Amerika Birleşik Devletleri’nde Louisville Üniversitesi ve Hindistan’da Ulusal Üreme Sağlığı Araştırma Enstitüsü’nün bu konu ile ilgili geniş çaplı çalışmaları mevcut. Çok az sayıdaki bu hücreleri şayet laboratuvarda çoğaltmayı başarabilirsek, yeniden testise verildiklerinde olgun sperm üretimini başarmak da mümkün olabilecek. Şu günlerde adından sıkça bahsedilen bir başka teknik ise kanda dolaşan trombosit hücrelerinin birtakım işlemlerden geçirdikten sonra testise enjekte edilmesiyle yapılan PRP uygulamasıdır. Yumurta yetmezliği olan kadınlarda başarıyla denenen bu yöntemin erkekte de sonuç vermesi beklenebilir.
Son yıllarda üzerinde çalışmaların yoğunlaştığı bir alan da kök hücrelerden çıkan ve eksozom denilen keseciklerin testise enjeksiyonu olmuştur. Eksozomlar, içlerine taşıdıkları çok sayıda besleyici madde sayesinde, testis içinde bozulmuş sperm üretimini yeniden tetikleyebilecek potansiyele sahip partiküller olarak görülmekte.
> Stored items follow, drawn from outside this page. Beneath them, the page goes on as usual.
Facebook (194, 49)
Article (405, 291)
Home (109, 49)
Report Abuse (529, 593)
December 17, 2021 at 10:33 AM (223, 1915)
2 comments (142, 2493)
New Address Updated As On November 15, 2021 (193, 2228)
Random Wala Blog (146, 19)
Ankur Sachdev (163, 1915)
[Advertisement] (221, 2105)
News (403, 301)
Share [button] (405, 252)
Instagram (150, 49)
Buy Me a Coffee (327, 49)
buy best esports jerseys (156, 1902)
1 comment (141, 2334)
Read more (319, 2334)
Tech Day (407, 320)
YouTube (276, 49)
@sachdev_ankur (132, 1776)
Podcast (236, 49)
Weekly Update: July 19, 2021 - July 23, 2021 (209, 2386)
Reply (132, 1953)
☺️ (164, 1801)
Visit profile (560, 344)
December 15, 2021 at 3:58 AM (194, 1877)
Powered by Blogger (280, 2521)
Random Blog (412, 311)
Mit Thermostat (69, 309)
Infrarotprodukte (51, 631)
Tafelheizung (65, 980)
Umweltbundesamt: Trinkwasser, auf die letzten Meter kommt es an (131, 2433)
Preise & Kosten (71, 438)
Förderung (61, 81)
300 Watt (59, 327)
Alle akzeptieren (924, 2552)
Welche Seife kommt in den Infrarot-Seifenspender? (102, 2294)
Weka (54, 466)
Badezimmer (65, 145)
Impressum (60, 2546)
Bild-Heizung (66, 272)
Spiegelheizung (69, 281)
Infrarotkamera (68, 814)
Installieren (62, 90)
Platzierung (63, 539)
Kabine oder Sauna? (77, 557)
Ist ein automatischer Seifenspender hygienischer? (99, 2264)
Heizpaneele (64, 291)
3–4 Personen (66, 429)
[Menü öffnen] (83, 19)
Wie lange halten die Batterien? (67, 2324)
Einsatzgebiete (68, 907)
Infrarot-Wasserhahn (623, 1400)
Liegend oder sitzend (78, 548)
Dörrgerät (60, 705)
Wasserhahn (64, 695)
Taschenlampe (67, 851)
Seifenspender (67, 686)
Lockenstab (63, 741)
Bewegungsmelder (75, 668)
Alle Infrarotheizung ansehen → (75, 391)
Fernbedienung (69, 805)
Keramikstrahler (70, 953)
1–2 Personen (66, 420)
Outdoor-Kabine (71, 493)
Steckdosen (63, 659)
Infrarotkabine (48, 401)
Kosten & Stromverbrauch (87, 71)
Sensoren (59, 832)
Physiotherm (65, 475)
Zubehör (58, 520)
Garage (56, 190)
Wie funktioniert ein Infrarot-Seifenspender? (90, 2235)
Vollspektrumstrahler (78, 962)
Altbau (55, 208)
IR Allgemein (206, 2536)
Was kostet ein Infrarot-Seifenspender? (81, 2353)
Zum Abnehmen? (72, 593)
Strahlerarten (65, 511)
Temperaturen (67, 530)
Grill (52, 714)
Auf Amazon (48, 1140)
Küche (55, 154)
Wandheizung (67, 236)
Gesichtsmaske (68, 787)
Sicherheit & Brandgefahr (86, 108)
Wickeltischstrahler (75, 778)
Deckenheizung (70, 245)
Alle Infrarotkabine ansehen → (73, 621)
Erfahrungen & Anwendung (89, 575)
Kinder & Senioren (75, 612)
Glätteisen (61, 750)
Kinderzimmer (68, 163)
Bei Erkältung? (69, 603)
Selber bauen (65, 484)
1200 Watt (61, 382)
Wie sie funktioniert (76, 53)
Ankara Üniversitesi’nde yürüttüğümüz kendi çalışmalarımızda ise testis içine yerleştirilecek biyolojik materyaller üzerine ekilen kök hücrelerin sperm yönünde çoğalmaları için kendilerine uygun bir niş ortamı bulabileceklerini düşünüyoruz.
Bütün bunların yanı sıra, asıl kök hücre tedavisi olarak bilinen ve testis dışında vücudun başka dokularından alınan hücrelerin laboratuvar ortamında sperm yönünde olgunlaştırılarak kullanılması planlanan teknikler üzerinde de yoğun çalışmalar yürütülmekte. Ancak hemen belirteyim, henüz bunlara umut bağlamak için çok erken. Evet, hayvan denemeleri ile sağlıklı yavruların dünyaya geldiği görüldü ama henüz insanda ne derece güvenle kullanabilecekleri konusunda elimizde yeterli veri yok. Hiç kuşkusuz bir gün bunlardan da başarılı sonuçlar alacağız ve kısırlık sorunu büyük oranda çözüme kavuşmuş olacak.
Netice olarak, azoospermi tanısı başlangıçta moral bozucu bir durum olarak görülse bile, yeterli incelemeler yapılıp sabırlı bir tedavi süreci takip edilirse hali hazırda yarıya yakınında sonuç alabileceğimiz olanaklara sahibiz. Geri kalan olguları ise yakın ve uzun vadede oldukça umut vadeden gelişmelerin beklediğini söyleyebiliriz.